Конечно, затем следовали срывы и отклонения. Но вот 15 сентября появляется запись-размышление, которая, как моментальный снимок, фиксирует кадр в процессе формирования мировоззрения подростка: «Г(осподин) Липман (один из учителей истории. — Л. 3.) мне говорит, что он предпочитает государя, заботящегося об образовании народа своего, тому, который только думает о завоеваниях; мысль сия мне кажется весьма справедливой. Первая забота государя, по моему мнению, есть попечение о благоденствии своих подданных. Государь-завоеватель поступает вопреки сему правилу». А однажды появляется совсем удивительное и самостоятельное философское размышление о законах человеческого бытия. 14 апреля 1831 г., накануне своего четырнадцатилетия, наследник запишет: «Мы были на кладбище в Александро-Невской лавре. Смотря на памятники, я думал про себя о ничтожестве человека, ибо после смерти, как бы знатен и богат он на земле ни был, ему достаточен только маленький клочок земли, чтобы покоиться».

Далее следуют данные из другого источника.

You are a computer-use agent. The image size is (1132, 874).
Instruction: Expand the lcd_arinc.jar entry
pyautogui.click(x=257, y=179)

Если несомненным является факт, что Александр не обладал твердым характером, сильной волей и целеустремленностью, то также несомненно надо признать, что в нем не было узкой ограниченности, догматизма, тупой прямолинейности. При всех своих недостатках он сочетал в себе много способностей, широту восприятия жизни, любил людей, общение со сверстниками, имел отзывчивое и доброе сердце, был человечен. Проявление такого характера в зрелые годы, действие такой личности после занятия трона во многом могло зависеть от обстоятельств.

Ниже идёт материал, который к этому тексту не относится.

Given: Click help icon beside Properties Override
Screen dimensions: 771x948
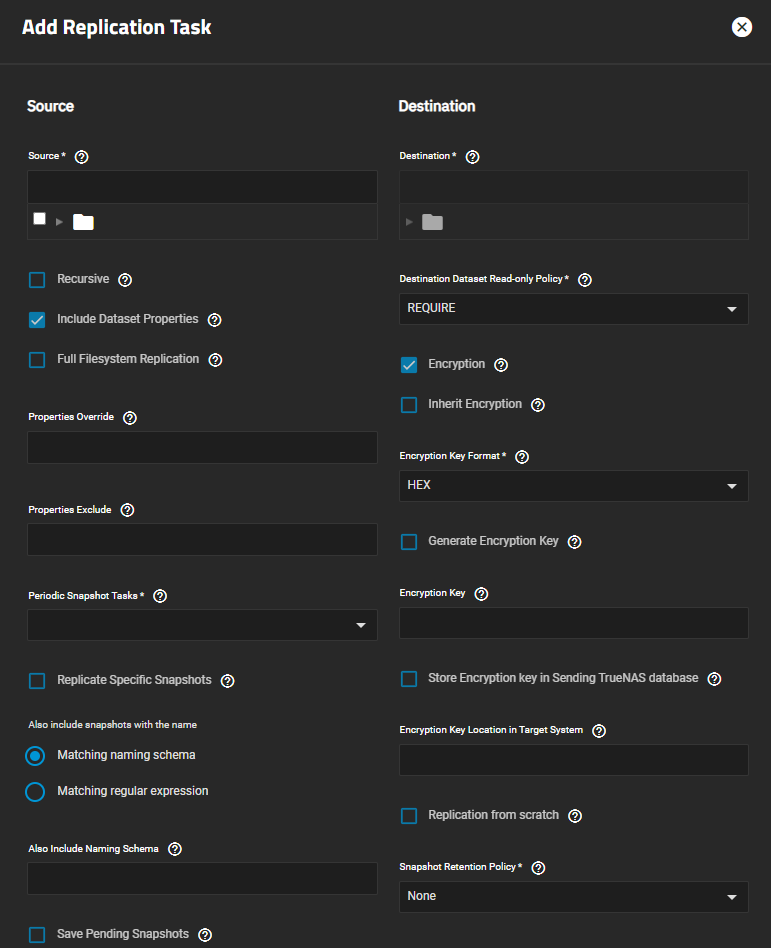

Как относился наследник престола к уготованной ему судьбой роли, что знал о ней, что слышал от родителей? Николай I рано стал говорить сыну о его предназначении, которое в беседах и в переписке называлось словом «обязанность». Восьмилетнему мальчику отец внушает, что «жить он должен для других». Накануне исполнения девяти лет, 16 апреля 1827 г., дарит портрет Петра Великого с пожеланием «быть ему подобным». 1 января 1828 г. наследник престола запишет в дневнике: «Г(осподин) Жуковский подарил мне картину, представляющую отрочество Александра Невского. Желал бы следовать его примеру». 23 января 1829 г. запись: «Папа мне сказал, что мне надо постоянно исполнять обязанность мою». Но это, по признанию самого Александра, получалось плохо. Запись в дневнике 6 февраля 1830 г.: «Зная, что я могу делать хорошо, я все делаю худо, что мне крайне прискорбно. Все еще не могу владеть собою. По примеру великих людей древности буду стараться подражать им». Но осуществить такие решения трудно. Дневник пестрит признаниями в нарушении «своей обязанности». 2 января 1832 г., устав от этой внутренней борьбы, он делает очередную запись: «Мысли не исполнять мою обязанность меня все мучают». По признанию Мердера, с ним периодически случались приступы отчаяния от сознания необходимости готовиться к предстоящей в будущем роли. Призвание к масштабной государственной деятельности, видимо, не было даровано природой Александру, как, к примеру, его великому предку Петру I, с детства устремленному к своему предназначению.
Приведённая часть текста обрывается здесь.